WHAT YOU HAVE TO DO
Would you give the data below back exactly as it reads?

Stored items
____

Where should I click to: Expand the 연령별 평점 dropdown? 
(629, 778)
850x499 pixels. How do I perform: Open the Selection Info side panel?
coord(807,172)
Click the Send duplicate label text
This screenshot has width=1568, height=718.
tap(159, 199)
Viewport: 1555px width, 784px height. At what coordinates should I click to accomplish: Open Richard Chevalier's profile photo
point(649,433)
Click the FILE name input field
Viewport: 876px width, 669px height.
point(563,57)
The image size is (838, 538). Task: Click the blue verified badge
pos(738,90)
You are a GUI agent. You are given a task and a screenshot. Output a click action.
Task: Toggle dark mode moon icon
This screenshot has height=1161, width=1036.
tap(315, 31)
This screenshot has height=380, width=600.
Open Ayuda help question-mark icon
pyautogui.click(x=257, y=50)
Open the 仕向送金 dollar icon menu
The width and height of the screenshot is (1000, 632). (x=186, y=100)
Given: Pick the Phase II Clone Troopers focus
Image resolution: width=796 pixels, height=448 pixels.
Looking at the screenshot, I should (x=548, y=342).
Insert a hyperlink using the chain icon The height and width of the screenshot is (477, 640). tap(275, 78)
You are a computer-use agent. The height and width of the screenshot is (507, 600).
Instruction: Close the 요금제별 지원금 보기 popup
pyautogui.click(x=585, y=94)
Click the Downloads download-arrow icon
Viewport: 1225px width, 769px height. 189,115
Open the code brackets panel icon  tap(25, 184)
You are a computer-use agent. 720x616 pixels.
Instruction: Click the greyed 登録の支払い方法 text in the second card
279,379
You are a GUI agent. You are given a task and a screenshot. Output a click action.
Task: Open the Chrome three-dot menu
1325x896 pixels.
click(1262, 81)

____

ANSWER
Where should I click to: Expand the 연령별 평점 dropdown? 
(629, 778)
850x499 pixels. How do I perform: Open the Selection Info side panel?
coord(807,172)
Click the Send duplicate label text
This screenshot has width=1568, height=718.
tap(159, 199)
Viewport: 1555px width, 784px height. At what coordinates should I click to accomplish: Open Richard Chevalier's profile photo
point(649,433)
Click the FILE name input field
Viewport: 876px width, 669px height.
point(563,57)
The image size is (838, 538). Task: Click the blue verified badge
pos(738,90)
You are a GUI agent. You are given a task and a screenshot. Output a click action.
Task: Toggle dark mode moon icon
This screenshot has height=1161, width=1036.
tap(315, 31)
This screenshot has height=380, width=600.
Open Ayuda help question-mark icon
pyautogui.click(x=257, y=50)
Open the 仕向送金 dollar icon menu
The width and height of the screenshot is (1000, 632). (x=186, y=100)
Given: Pick the Phase II Clone Troopers focus
Image resolution: width=796 pixels, height=448 pixels.
Looking at the screenshot, I should (x=548, y=342).
Insert a hyperlink using the chain icon The height and width of the screenshot is (477, 640). tap(275, 78)
You are a computer-use agent. The height and width of the screenshot is (507, 600).
Instruction: Close the 요금제별 지원금 보기 popup
pyautogui.click(x=585, y=94)
Click the Downloads download-arrow icon
Viewport: 1225px width, 769px height. 189,115
Open the code brackets panel icon  tap(25, 184)
You are a computer-use agent. 720x616 pixels.
Instruction: Click the greyed 登録の支払い方法 text in the second card
279,379
You are a GUI agent. You are given a task and a screenshot. Output a click action.
Task: Open the Chrome three-dot menu
1325x896 pixels.
click(1262, 81)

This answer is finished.